Among the sea of Christian apologists out there, William Lane Craig probably stands as one of the most annoyingly loquacious of the bunch.  His primary approach is basically one of taking particularly low-grade and pathetic apologetics without a shred of rigor and then wrapping them in a veneer of sophisticated language and elocution, giving the appearance that the argument is stronger than it actually is.  His favorite argument, the Kalam Cosmological Argument, is nothing more than a variant on the "First Mover" argument which has a lengthy history going back far before Judeo-Christian traditions, though most people in the West might be familiar with it in the form put forth by Aquinas...  5 times...  The naive version of it contains the premise that "whatever exists has a cause", and the easy weak point here is that in order to say God exists, you have to include the fact that God has a cause, else your premise of causality is not axiomatic.  Trying to make an exception for your god constitutes a special pleading fallacy.  The Kalam argument as put forth by WLC uses a different play on words by stating that premise as "whatever begins to exist has a cause."  By including the assertion that "God is eternal", you can claim that there was no beginning to God's existence.  Of course, you're still left with the fact that the "eternal" nature of the posited god is merely a blind assertion and not something you can take as an axiom.  So on what basis can you say that your god is eternal?

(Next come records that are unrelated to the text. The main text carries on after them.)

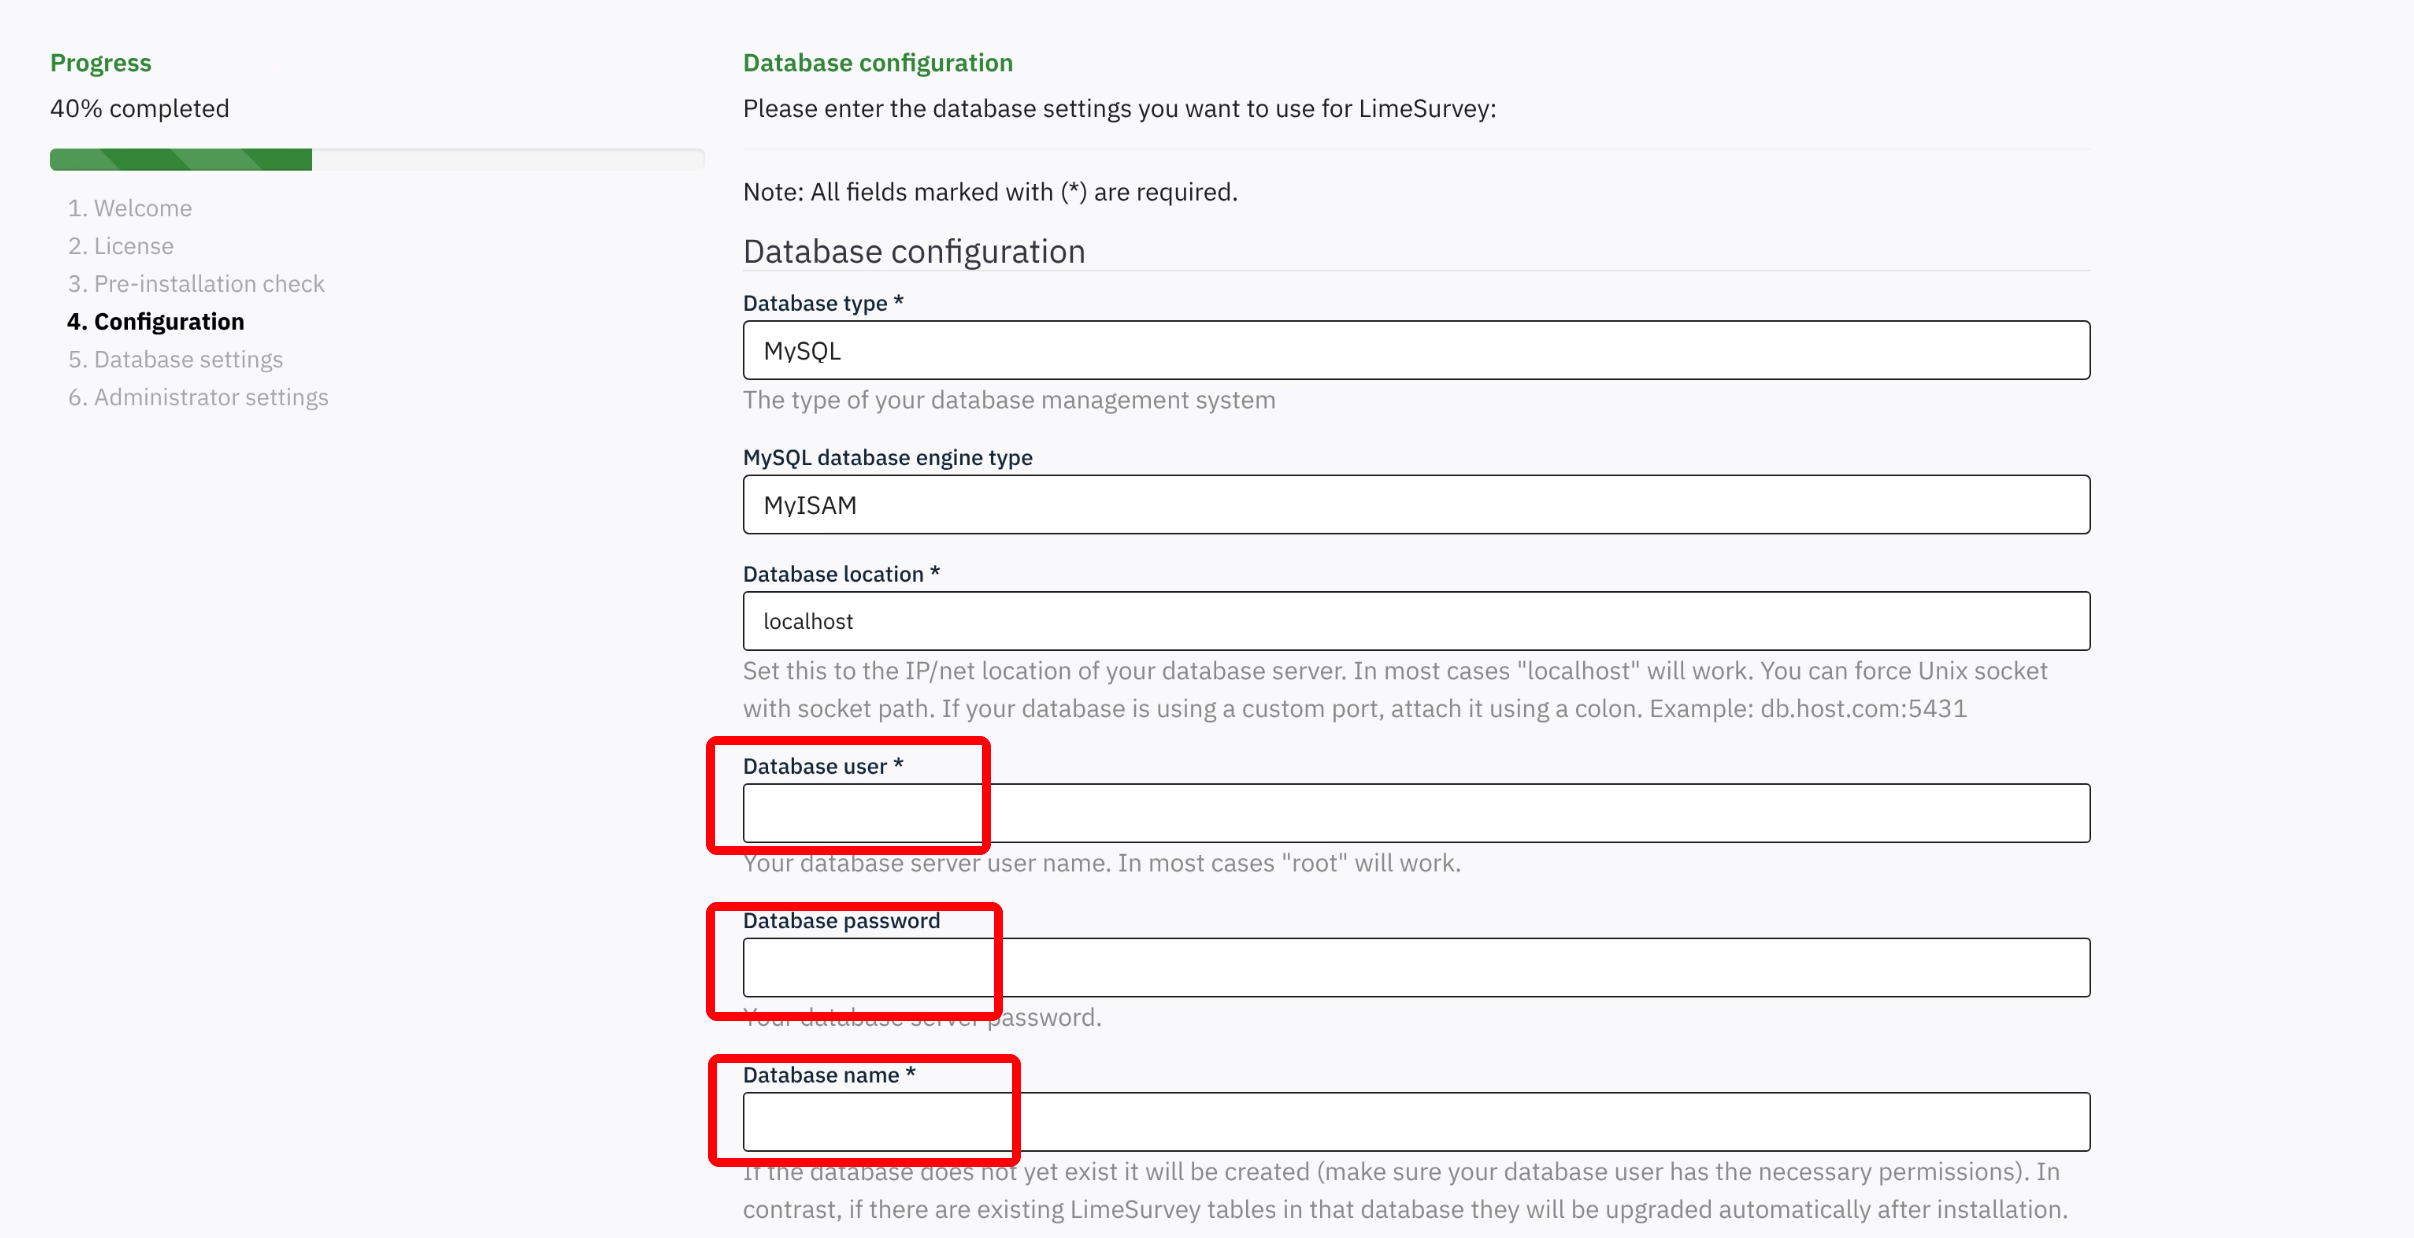Select step 2 License in progress list
This screenshot has width=2414, height=1238.
point(121,246)
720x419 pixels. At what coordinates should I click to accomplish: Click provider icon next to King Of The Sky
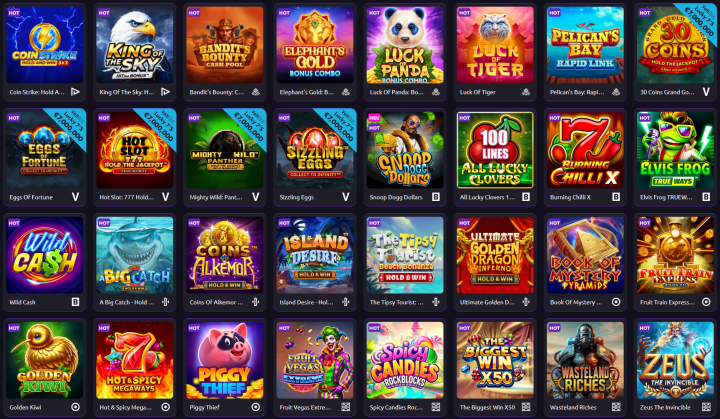[x=165, y=92]
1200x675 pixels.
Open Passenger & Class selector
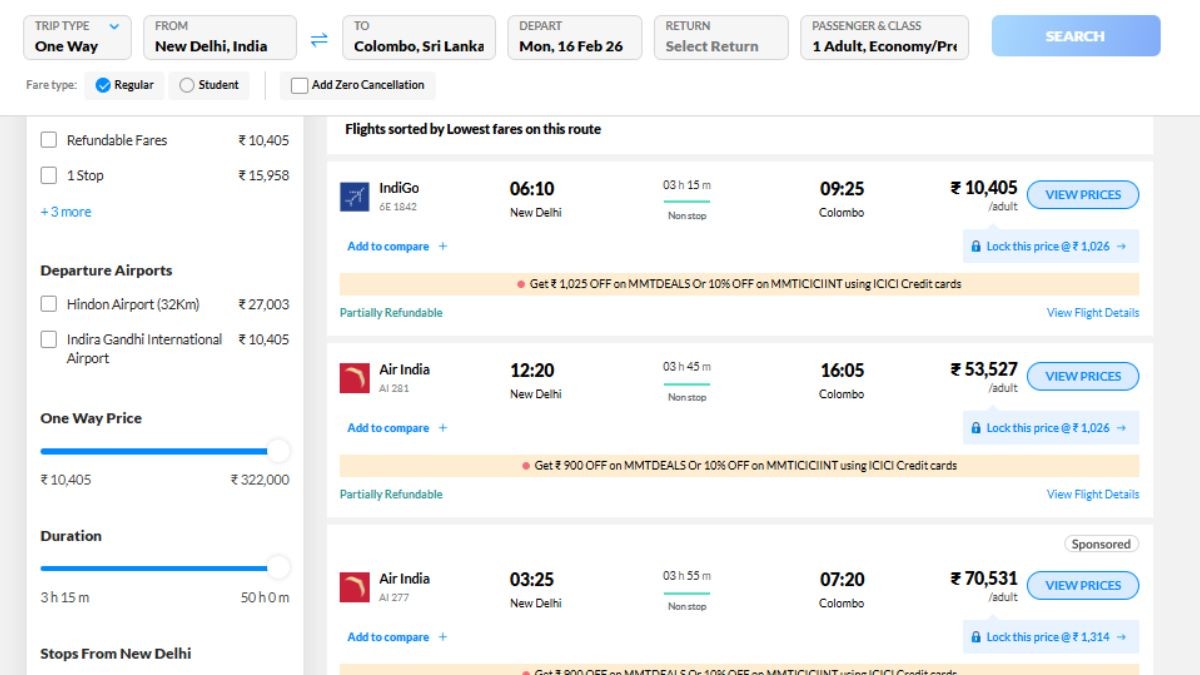(x=884, y=37)
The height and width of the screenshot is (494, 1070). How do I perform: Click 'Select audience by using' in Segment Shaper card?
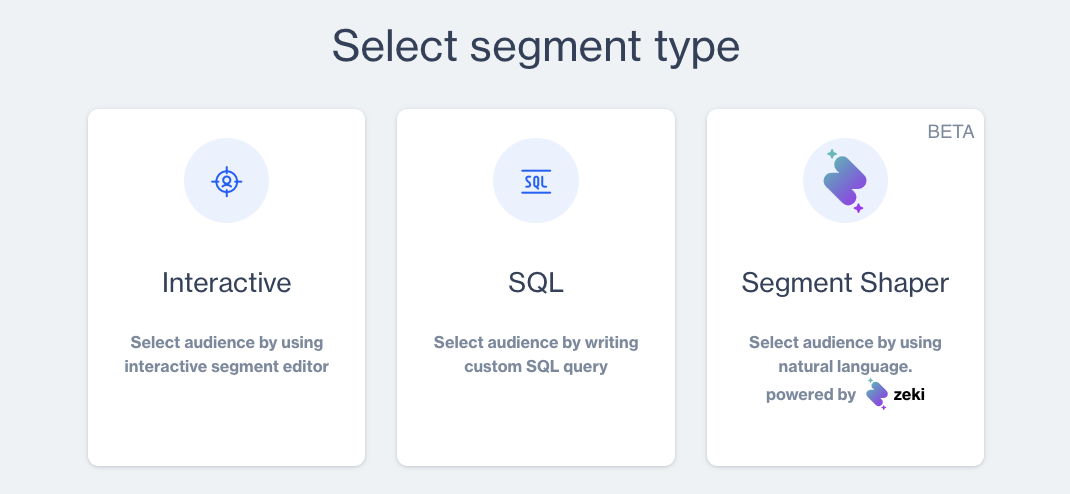click(x=845, y=342)
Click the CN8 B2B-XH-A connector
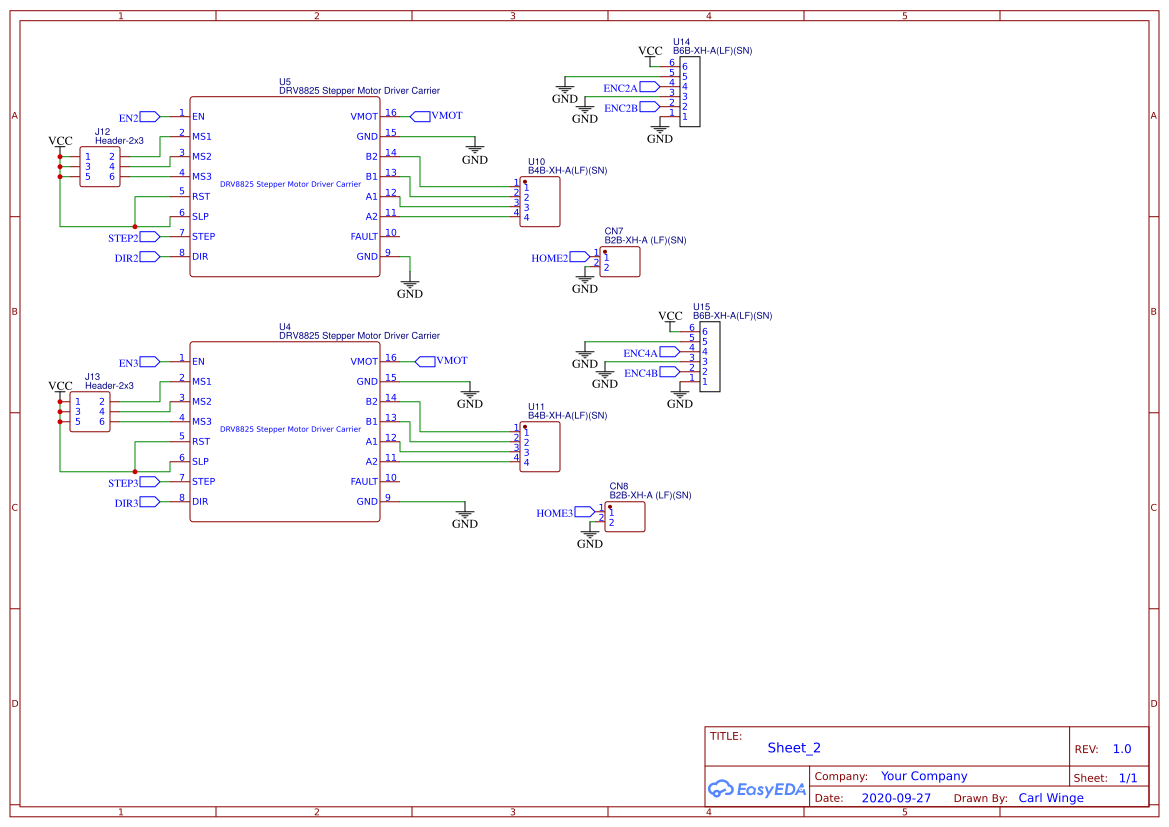This screenshot has height=827, width=1169. (x=624, y=516)
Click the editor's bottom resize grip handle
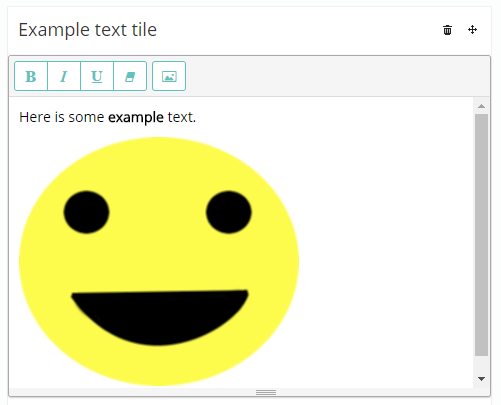501x405 pixels. coord(266,392)
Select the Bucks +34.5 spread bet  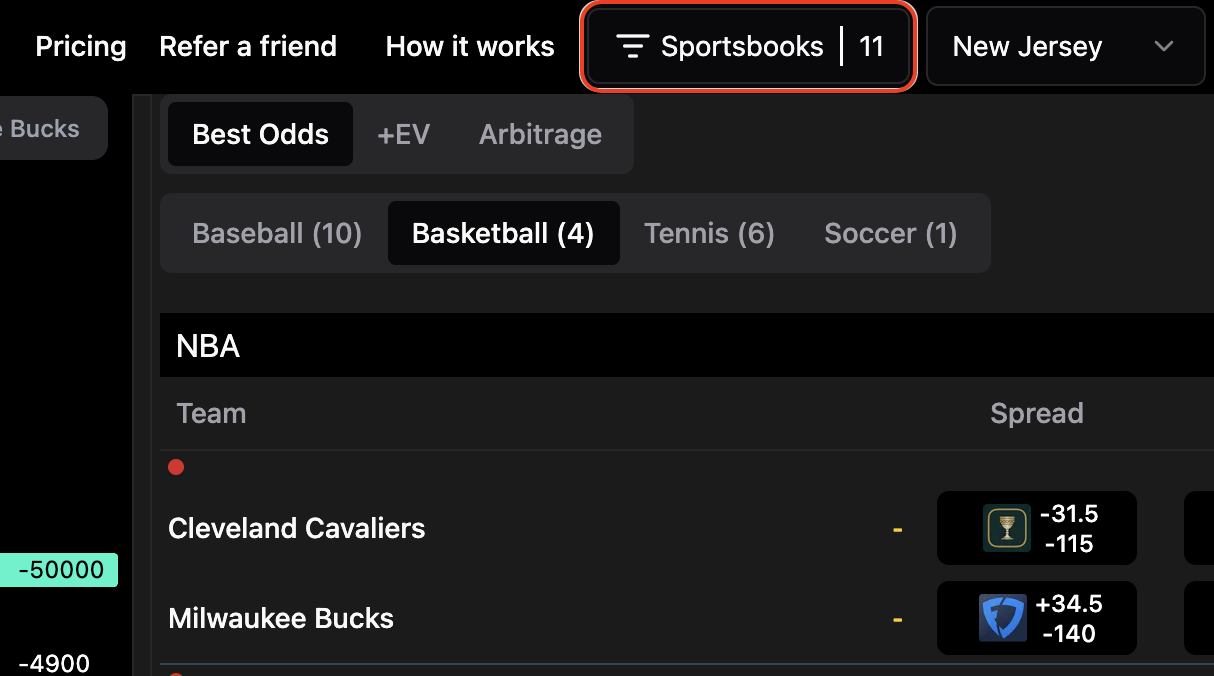[1037, 618]
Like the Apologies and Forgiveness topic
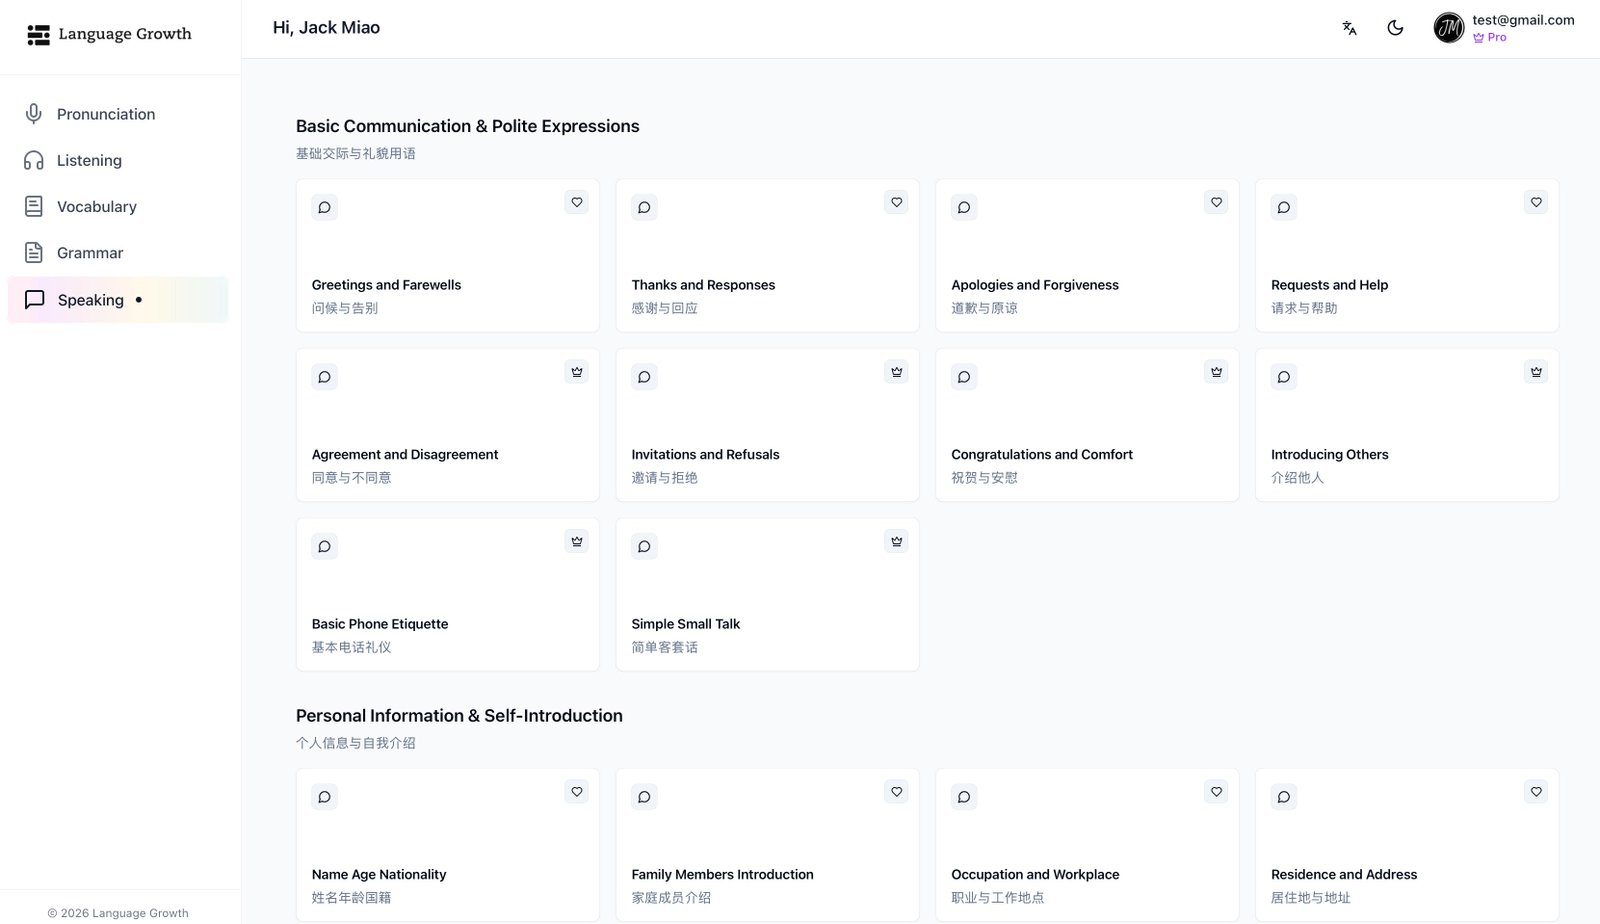 (x=1216, y=202)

Well, in the video above, Mr. William Lane Craig gives his answer for how he knows about the nature of his god.

In many debates, he likes to feign an acceptance of scientific principles and its rigorous approach involving physical evidence and well-reasoned logical conclusions based on that evidence.  Yet, in feigning to do so, he always demonstrates a bold hypocrisy in holding anything he wants to believe up to the same level of scrutiny, which he hides either by the smoke and mirrors of his windbaggery, or by outright lies which are difficult to expose without information readily on hand.  Here, he shows his hand as a flat-out fideist.

Fideism is the epistemological approach which argues that at least a certain range of truths can be found by faith, and that where faith reveals something, it is superior to evidence.  His main point here is that if you have doubts, the problem is that you need to trust your faith.  He believes in the Bible and the Christian faith because he feels the emotional experience that the Bible and his church leaders have told him to look for in order to strengthen their belief.  It is a classic case of circular reasoning, but by not mentioning the sources, he covers up that failure.

Even aside from the fallacious thinking on that level, there's a blatant disregard for objectivity in his assertion.  In his own words, the so-called witness of the holy spirit "in his heart" provides a "self-authenticating means of knowing that Christianity is true wholly apart from the evidence."  In other words, even if the evidence in reality were to disagree with his preconceived notions, he doesn't have any need to re-evaluate his faith because the feeling "in his heart" proves the truth of Christianity absolutely.  What he's actually saying is that if reality disagrees with your faith in Jesus, it's reality that's wrong.  This is an easy cop-out away from rationality because he's providing a mechanism by which objective evaluation of the truth value of any religious claim is devalued in favor of deciding ahead of time that it is true because you believe it because you believe it because you believe it.  You get to conclude what is true ahead of time, and from that point on, it is not open to discussion.

William Lane Craig...  you make me physically ill.